Data under study:
--- START ---
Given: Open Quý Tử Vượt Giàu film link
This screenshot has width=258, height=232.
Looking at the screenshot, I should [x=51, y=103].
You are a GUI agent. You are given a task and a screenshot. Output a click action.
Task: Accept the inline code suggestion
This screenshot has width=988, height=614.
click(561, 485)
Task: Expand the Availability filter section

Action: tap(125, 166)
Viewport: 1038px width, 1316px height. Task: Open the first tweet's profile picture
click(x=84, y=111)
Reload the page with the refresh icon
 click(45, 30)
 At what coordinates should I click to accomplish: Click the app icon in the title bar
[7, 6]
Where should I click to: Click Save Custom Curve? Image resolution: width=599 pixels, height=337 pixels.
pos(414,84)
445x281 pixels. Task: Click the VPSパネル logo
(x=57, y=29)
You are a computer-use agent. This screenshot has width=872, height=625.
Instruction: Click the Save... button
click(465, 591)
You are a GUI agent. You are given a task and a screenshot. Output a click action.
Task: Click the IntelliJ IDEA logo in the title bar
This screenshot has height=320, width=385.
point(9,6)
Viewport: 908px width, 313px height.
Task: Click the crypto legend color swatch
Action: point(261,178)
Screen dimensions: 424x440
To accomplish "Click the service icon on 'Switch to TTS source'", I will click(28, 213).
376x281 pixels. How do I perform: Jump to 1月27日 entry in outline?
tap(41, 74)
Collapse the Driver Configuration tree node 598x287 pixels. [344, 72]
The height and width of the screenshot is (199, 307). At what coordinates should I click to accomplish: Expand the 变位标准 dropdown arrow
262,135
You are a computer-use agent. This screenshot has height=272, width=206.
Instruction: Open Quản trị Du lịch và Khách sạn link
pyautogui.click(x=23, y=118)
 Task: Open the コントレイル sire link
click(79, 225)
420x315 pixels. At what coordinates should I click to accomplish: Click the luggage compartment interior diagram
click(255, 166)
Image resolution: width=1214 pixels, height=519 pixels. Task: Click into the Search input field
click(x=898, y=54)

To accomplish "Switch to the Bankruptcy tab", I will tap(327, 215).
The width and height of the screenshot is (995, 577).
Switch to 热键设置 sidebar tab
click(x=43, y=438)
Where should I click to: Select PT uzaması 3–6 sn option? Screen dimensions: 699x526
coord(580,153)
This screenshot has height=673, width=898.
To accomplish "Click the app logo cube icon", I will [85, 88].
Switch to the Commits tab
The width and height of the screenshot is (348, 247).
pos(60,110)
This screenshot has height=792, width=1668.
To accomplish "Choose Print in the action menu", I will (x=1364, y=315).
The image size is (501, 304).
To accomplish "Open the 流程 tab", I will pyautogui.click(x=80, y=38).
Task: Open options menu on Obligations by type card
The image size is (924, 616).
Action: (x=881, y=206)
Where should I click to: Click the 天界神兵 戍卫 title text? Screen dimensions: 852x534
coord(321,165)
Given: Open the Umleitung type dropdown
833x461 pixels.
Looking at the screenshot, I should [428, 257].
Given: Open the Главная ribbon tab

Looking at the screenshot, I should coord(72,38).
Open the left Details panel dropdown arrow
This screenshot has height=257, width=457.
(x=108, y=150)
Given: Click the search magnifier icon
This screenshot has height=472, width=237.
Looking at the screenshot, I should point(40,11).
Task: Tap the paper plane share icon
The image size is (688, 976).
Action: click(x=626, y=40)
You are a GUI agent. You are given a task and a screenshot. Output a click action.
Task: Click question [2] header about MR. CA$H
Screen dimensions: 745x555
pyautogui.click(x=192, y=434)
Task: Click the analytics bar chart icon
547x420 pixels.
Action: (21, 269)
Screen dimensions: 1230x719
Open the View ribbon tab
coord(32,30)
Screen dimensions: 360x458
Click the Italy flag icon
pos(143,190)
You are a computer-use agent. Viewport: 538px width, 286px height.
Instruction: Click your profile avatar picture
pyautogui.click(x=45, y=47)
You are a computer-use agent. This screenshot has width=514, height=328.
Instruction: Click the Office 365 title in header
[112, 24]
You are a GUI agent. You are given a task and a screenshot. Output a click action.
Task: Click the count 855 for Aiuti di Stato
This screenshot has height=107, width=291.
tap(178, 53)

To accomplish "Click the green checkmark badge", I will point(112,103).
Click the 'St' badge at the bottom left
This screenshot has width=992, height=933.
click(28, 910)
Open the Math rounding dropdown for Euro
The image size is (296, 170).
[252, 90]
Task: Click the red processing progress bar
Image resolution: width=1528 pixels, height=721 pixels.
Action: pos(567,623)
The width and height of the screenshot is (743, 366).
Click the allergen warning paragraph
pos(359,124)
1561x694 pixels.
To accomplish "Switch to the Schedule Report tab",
--- END ---
Your task: Print only these lines, please. They run from the start of the entries above to the line containing "Task: Accept the inline code suggestion", both ends included, and must match exactly.

Reply:
Given: Open Quý Tử Vượt Giàu film link
This screenshot has width=258, height=232.
Looking at the screenshot, I should [x=51, y=103].
You are a GUI agent. You are given a task and a screenshot. Output a click action.
Task: Accept the inline code suggestion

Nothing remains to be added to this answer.